CAPÍTULO: Un Respiro en el Calor

El sol pegaba fuerte sobre la ciudad, su luz dorada tiñendo las calles de una calidez que hacía que el asfalto se retorciera. David y su hermana caminaban por la acera, cada paso resonando como un eco distante. Ella, pequeña y llena de vida, saltaba a su lado, disfrutando del paseo, mientras él caminaba con la mirada fija en el horizonte, como si pudiera ver más allá de la realidad cotidiana.

De repente, la voz suave de su hermana rompió el silencio:

— ¡David! Tengo mucho calor… — dijo, frotándose el cuello con la mano. — ¿Me compras un helado?

David la miró de reojo, encontrándose con su rostro lleno de inocencia y esperanza. Por un momento, sus pensamientos se desvanecieron, como si todo lo demás, el mundo que había dejado atrás por un instante, se disolviera en la simple petición de su hermana.

El helado. Algo tan sencillo, tan común. Pero, en esa frágil solicitud, David encontró un pedazo de humanidad que tanto le faltaba. Algo que no podía ver a menudo, algo que lo conectaba con su vida antes de todo lo que había sido.

— ¿Un helado, eh? — repitió, su voz grave, pero algo más suave de lo usual. Era un tono que solo ella lograba sacar de él.

La pequeña asintió con entusiasmo, sus ojos brillando bajo la luz del sol.

David suspiró y, por un momento, su expresión seria se deshizo, cediendo a la sonrisa que se había negado a mostrar en todo el día.
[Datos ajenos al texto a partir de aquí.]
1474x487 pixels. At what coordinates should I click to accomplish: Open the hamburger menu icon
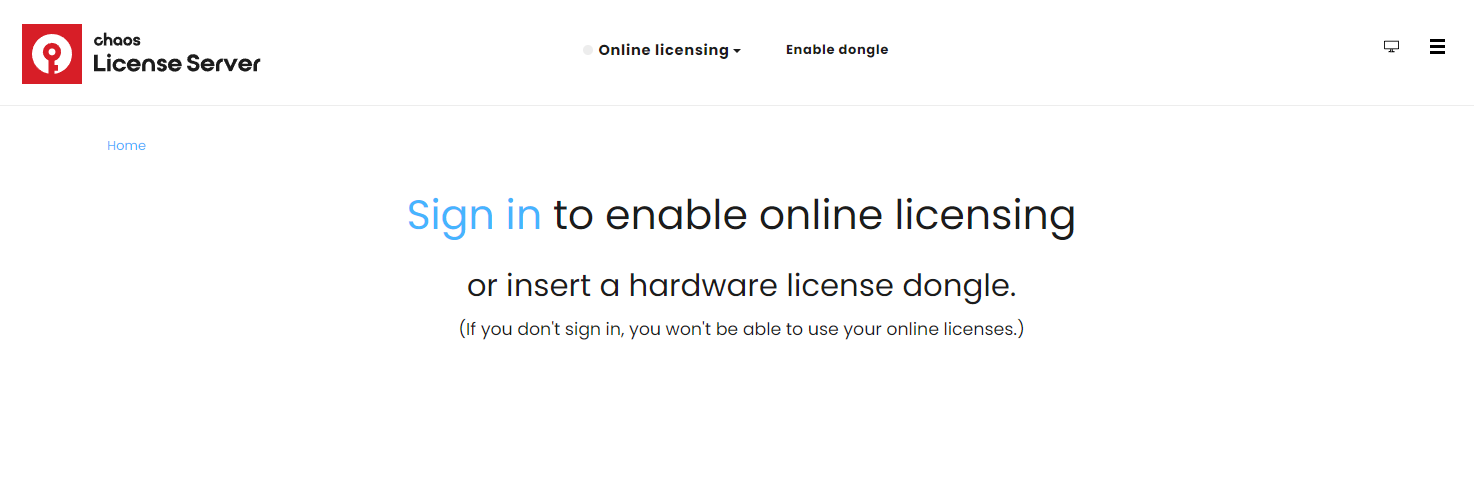point(1437,47)
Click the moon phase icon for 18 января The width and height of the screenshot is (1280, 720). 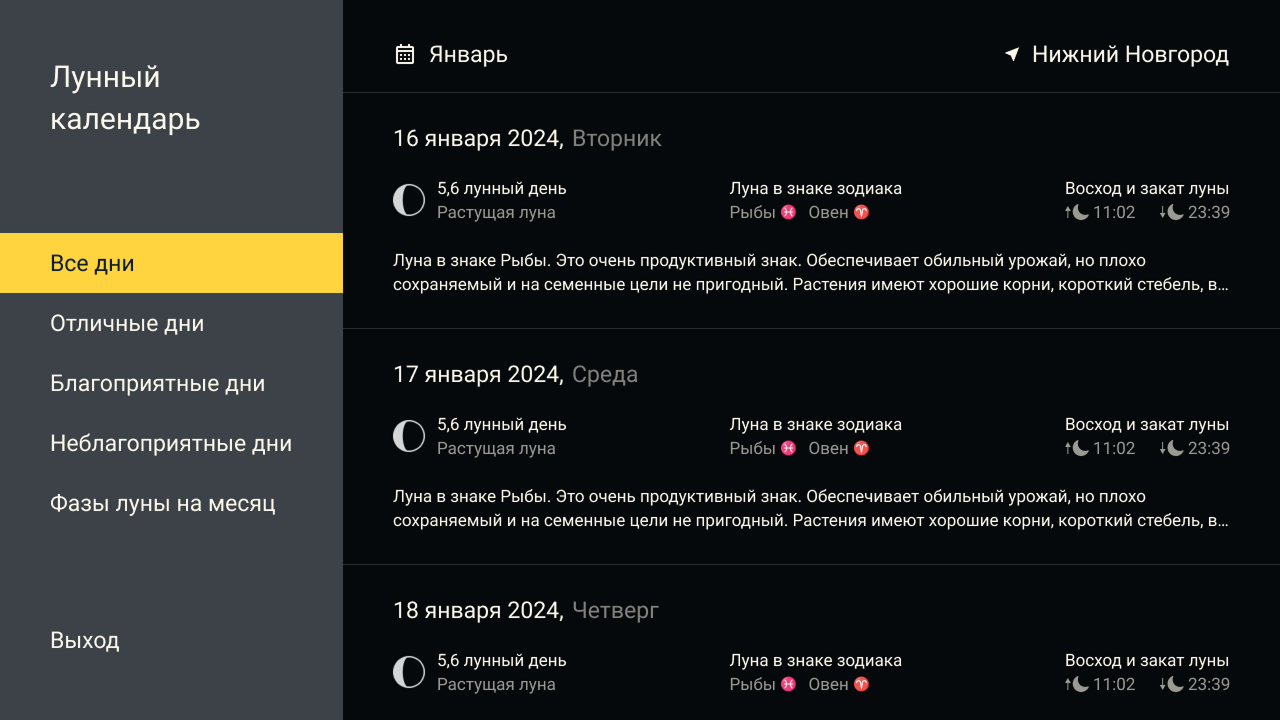click(x=409, y=672)
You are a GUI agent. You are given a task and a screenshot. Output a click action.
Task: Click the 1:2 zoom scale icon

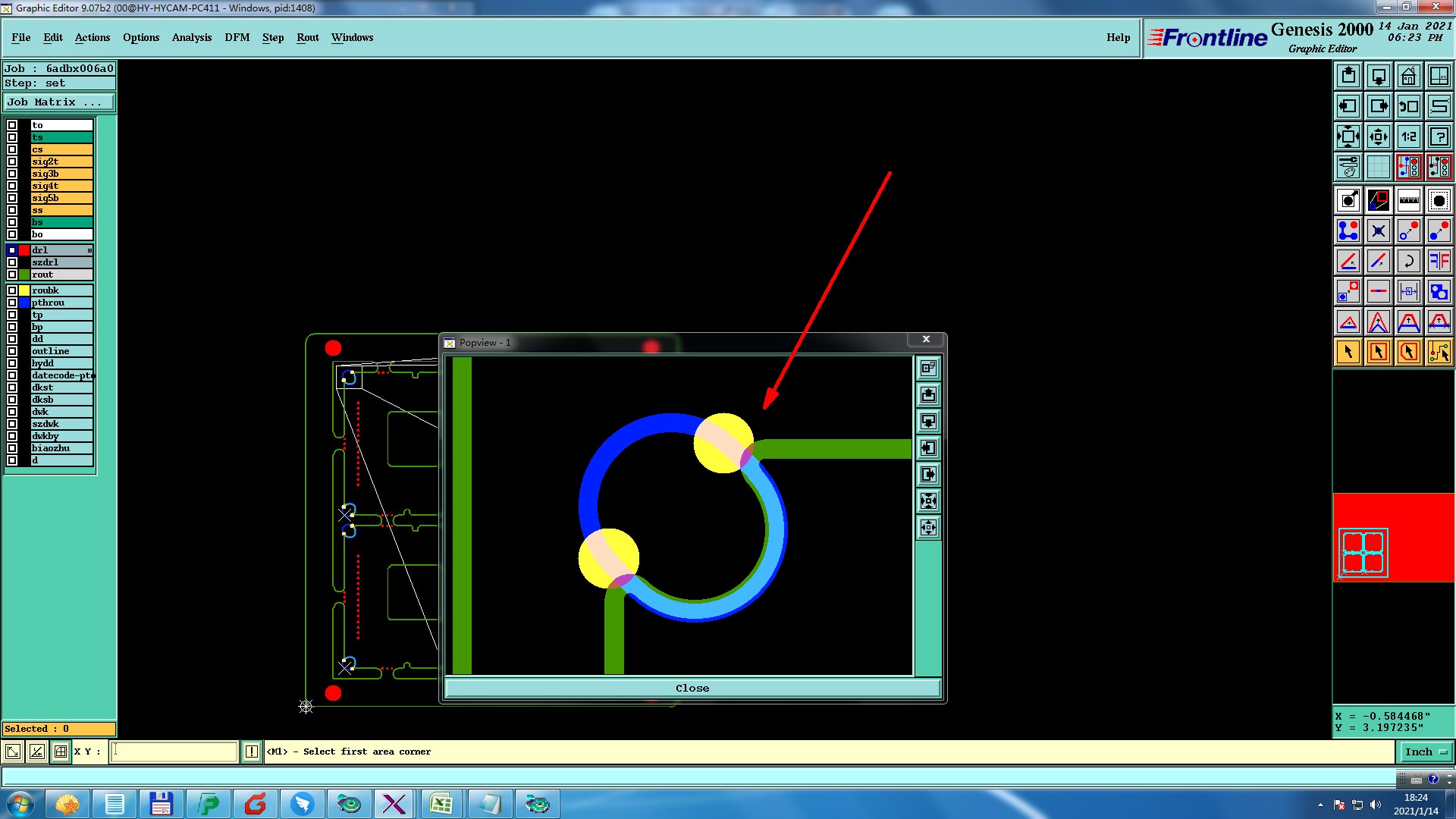tap(1408, 137)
Al final, era solo un helado. Algo tan simple, pero suficiente para aligerar el peso del mundo.

— Está bien, un helado — dijo, caminando hacia la tienda más cercana.

El sonido de los coches y las voces se desvanecieron mientras él se acercaba al pequeño puesto de helados. En su mente, el peso de las batallas, de las decisiones, de todo lo que acechaba en su vida, parecía desaparecer por un instante, sustituido por esa pequeña alegría. Un helado, un gesto cotidiano, una vida normal.

La vendedora, una mujer mayor con una sonrisa cálida, los saludó al acercarse.

— ¿Qué sabor te gustaría, pequeña? — le preguntó, mirando a la hermana de David.

Ella pensó por un momento, eligiendo con cuidado entre los colores brillantes de los helados.

— ¡Fresa! — exclamó con entusiasmo.

David miró a su hermana, observando la forma en que sus ojos brillaban al escoger un simple helado de fresa, como si fuera la elección más importante del día. Y, por un momento, David deseó que su vida fuera siempre tan sencilla. Tan... ligera.

— ¿Y tú, joven? — le preguntó la vendedora mientras tomaba el helado de su hermana.

David apenas la miró, su expresión aún algo distante.

— De chocolate — murmuró, casi como un suspiro.

Pagó, y la vendedora le entregó los helados, los cuales él tomó con una mano. Entonces, en silencio, comenzó a caminar de nuevo, con su hermana a su lado, saboreando su helado de fresa y caminando a un ritmo más lento, disfrutando del simple acto de comer algo frío en medio de ese calor abrasante.

Y mientras avanzaban por las calles, David sintió que, por un breve momento, las sombras del pasado, los fantasmas que lo acechaban, se desvanecían. Solo quedaba el calor del sol, el sabor del helado y el sonido de los pasos de su hermana a su lado.

A veces, pensó, lo único que se necesitaba era un respiro en medio de la tormenta. Un momento, aunque solo fuera uno, donde todo lo demás dejara de importar. Y en ese breve instante, eso era lo que tenía: una tarde sencilla, un helado y la compañía de su hermana.